Issue upgrade -- effects native x86 as well. Any hash above 31 bits on x86 will give readdir(3) an EOVERFLOW, lseek(2) EINVAL, and break seekdir(3). -D_FILE_OFFSET_BITS=64 cannot fix seekdir(3), since POSIX specifies its type to be long rather than off_t. Whether or not readdir(3) errors out will be based on whether or not Linux is able to provide 64-bit directory entries on an architecture, since that's what glibc always prefers if it's available. Likely, this effects all 32-bit architectures.

epowlison commented 7 months ago

As for finding productive ways to fix this issue, I've noticed that the ext4 implementation breaks apart its hashes into a 'major:minor' of 32-bit hashes. Both are handed out at once to programs calling from a 64-bit API -- they can seek to any file exactly -- and just the major hash is sent to 32-bit programs, and are left-shifted back up to 64 bits and made to be inexact seeks. There doesn't seem to be any requirement that d_off needs to be unique and exact, so by producing duplicate d_off's it looks like it might very simply still be able to access more than 2 billion directory entries on 32-bit.
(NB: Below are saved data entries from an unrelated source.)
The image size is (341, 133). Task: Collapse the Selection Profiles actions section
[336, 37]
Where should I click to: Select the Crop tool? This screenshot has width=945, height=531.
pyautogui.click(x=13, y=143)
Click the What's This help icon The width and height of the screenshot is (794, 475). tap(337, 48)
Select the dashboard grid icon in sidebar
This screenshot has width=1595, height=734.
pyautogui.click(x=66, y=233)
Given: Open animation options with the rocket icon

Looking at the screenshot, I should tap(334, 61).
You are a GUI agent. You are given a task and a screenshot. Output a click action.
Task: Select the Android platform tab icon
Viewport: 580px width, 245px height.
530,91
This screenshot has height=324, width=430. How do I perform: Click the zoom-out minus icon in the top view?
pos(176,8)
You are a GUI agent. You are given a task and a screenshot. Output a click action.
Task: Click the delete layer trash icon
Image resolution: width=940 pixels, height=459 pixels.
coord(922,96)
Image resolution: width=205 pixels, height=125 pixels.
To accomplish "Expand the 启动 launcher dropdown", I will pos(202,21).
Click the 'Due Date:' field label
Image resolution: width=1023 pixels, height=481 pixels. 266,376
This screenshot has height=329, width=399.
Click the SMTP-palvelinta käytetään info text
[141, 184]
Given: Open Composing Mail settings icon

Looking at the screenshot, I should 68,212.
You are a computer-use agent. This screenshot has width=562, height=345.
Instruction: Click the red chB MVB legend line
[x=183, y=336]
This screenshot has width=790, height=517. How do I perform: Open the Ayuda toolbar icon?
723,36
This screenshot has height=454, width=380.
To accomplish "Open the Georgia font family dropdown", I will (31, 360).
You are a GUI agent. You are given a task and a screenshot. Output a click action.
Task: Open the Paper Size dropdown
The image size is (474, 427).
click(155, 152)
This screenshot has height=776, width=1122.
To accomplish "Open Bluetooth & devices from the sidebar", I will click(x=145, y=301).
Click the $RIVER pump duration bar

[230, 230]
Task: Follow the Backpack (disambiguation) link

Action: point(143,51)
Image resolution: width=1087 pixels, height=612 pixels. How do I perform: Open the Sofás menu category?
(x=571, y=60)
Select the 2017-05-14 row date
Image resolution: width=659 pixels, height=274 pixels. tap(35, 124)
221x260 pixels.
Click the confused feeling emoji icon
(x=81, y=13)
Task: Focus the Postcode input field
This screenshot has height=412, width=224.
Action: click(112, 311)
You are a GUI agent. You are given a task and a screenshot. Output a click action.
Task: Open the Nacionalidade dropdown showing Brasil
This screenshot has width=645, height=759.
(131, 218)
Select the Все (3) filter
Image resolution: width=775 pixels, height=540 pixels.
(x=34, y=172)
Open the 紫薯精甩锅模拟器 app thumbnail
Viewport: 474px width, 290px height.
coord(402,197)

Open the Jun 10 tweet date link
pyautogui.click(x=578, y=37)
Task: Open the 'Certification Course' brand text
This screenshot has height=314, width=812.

If that's a correct reading of the code, then this might honestly be a relatively easily adapted and adequate solution.

epowlison commented 7 months ago

Apologies for channel spam, but it's confirmed! -- While ext4 uses 63-bit hashes internally, it detects 32-bit programs, and translates in and out just the top 31 bits of the hash. Seeks are simply inexact, and duplicate d_off's are allowed and handed out.

# touch {1..100000}
# dirent32 . | awk '{print $2}' | uniq -D
61D22D3
61D22D3
9D1ABFF
9D1ABFF
D452E9B
D452E9B
2261440B
2261440B
5538EE49
5538EE49
# dirent64 . | awk '{print $2}' | uniq -D
#

This means we have a very simple model to apply in order to resolve this issue and get 32-bit working out of the box, without placing any limits on the content of directories.